Posted by fidest press agency su lunedì, 3 febbraio 2020

«Anche oggi qualcuno non vuole guardare e anche adesso qualcuno dice che non è vero», ha detto la senatrice a vita Liliana Segre nel discorso tenuto al Parlamento europeo in occasione della cerimonia per la Giornata della memoria, per ricordare il 75esimo anniversario della liberazione del campo di sterminio di Auschwitz (Corriere). A vent’anni dalla nascita della Giornata della memoria, è tempo di bilanci, scrive David Bidussa. Non solo per capire il posto che questo giorno occupa nella sensibilità pubblica, ma anche per interrogarsi sulle date memoriali che consentirebbero di tratteggiare un’identità europea in continua costruzione. Ed è il caso di chiederselo proprio in un momento in cui c’è chi propone di azzerare il passato che lo disturba, senza ricordarsi che la storia va raccontata “a parti intere”. E in un momento in cui aumentano gli italiani che negano la Shoah, passati – secondo il Rapporto Italia 2020 dell’Eurispes – dal 2,7% del 2004 al 15,6% di oggi (Il Sole 24 Ore).
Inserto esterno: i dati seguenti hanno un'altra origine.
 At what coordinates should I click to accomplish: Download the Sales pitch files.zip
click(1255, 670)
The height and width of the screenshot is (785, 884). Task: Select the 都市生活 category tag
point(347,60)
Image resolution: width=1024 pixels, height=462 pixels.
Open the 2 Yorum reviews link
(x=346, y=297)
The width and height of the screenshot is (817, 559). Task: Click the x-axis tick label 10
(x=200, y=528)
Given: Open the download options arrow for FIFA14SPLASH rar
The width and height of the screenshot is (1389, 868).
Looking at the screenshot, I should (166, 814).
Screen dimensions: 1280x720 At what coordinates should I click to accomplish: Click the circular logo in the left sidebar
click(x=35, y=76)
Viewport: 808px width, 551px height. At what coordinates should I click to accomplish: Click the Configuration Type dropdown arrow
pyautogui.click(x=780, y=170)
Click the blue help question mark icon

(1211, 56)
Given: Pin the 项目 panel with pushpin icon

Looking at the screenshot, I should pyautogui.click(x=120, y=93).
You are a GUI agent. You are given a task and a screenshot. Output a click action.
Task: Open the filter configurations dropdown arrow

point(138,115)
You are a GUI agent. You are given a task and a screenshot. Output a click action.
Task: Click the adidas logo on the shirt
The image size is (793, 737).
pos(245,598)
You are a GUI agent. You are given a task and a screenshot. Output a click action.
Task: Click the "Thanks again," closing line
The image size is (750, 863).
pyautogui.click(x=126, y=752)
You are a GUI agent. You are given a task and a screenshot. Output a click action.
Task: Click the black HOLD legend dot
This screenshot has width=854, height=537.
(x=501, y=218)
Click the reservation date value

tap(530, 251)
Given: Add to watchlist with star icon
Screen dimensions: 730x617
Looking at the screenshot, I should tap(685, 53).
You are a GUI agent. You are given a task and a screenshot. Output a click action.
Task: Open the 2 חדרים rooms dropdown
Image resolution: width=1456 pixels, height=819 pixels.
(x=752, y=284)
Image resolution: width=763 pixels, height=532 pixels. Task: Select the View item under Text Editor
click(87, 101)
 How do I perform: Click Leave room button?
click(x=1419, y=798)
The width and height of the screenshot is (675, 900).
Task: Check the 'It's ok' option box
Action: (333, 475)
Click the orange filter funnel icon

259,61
Contro una certa deriva demagogica e le ostentazioni xenofobe e sovraniste che proliferano nel vecchio continente, l’editore Donzelli, nella nota introduttiva al Calendario civile europeo a cura di Angelo Bolaffi e Guido Crainz, spiega invece come la storia insegni che le identità sono costruzioni collettive che si aggregano e si scompongono nel tempo. Per comprendere la nostra identità europea e combattere i nazionalismi, allora, l’invito è tornare a studiare la storia, dopo anni e anni di “appannamento civile”. (fonte: Fondazione Giangiacomo Feltrinelli)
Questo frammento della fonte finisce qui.